-------- Texto fornecido

A IGREJA TEM AUTORIDADE PARA EXCLUIR?




 A pergunta que nosso título coloca não é tão simples quanto pode parecer. Trata-se de um tema difícil, mas que procurarei abordar de maneira breve nas próximas páginas. Tenho feito isso já há algum tempo; escolho falar principalmente de temas complexos, onde há divergências de interpretações, e uma coisa interessante a observar quando nos debruçamos sobre temas difíceis ou polêmicos, é que geralmente o procedimento adotado pelas igrejas cristãs é diferente daquele sugerido pelo texto bíblico. Assim, mais que solucionar controvérsias seculares, procuro propor aos cristãos sinceros uma nova maneira de viver seu cristianismo. As pretensões são, portanto, mui modestas; nossas reformas são individuais e não sistêmicas. Contudo, não considero a discussão de hoje de pouca importância, pois a não compreensão do assunto já ocasionou muita injustiça, muitos traumas, muita violência e muitas mortes.

Para falar da exclusão ou mesmo excomunhão em igrejas cristãs, temos que delimitar nosso tema. Eu não tenho competência para falar de determinações legais. Acredito que uma igreja não pode escolher seus membros e impedir a entrada de quem quer que seja de acordo com a lei, mas só posso manter minhas argumentações dentro dos limites bíblicos, minha área de estudos. Então, teremos um estudo bíblico, o que é (temos que admitir) uma abordagem limitada para este tema. Espero que atenda às expectativas dos meus leitores, cada vez mais competentes e exigentes.

----------------
-------- Dados registrados

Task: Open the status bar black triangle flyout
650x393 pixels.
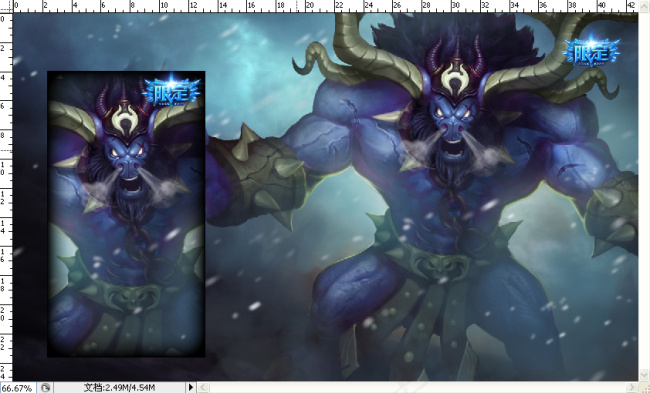Action: 191,388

----------------

(Objetivo)
Edite o texto sobre exclusão na igreja: reproduza o trecho de "Para falar da" até "competentes e exigentes.", trocando "estudo bíblico" por "estudo das Escrituras".

(Resposta da tarefa)
Para falar da exclusão ou mesmo excomunhão em igrejas cristãs, temos que delimitar nosso tema. Eu não tenho competência para falar de determinações legais. Acredito que uma igreja não pode escolher seus membros e impedir a entrada de quem quer que seja de acordo com a lei, mas só posso manter minhas argumentações dentro dos limites bíblicos, minha área de estudos. Então, teremos um estudo das Escrituras, o que é (temos que admitir) uma abordagem limitada para este tema. Espero que atenda às expectativas dos meus leitores, cada vez mais competentes e exigentes.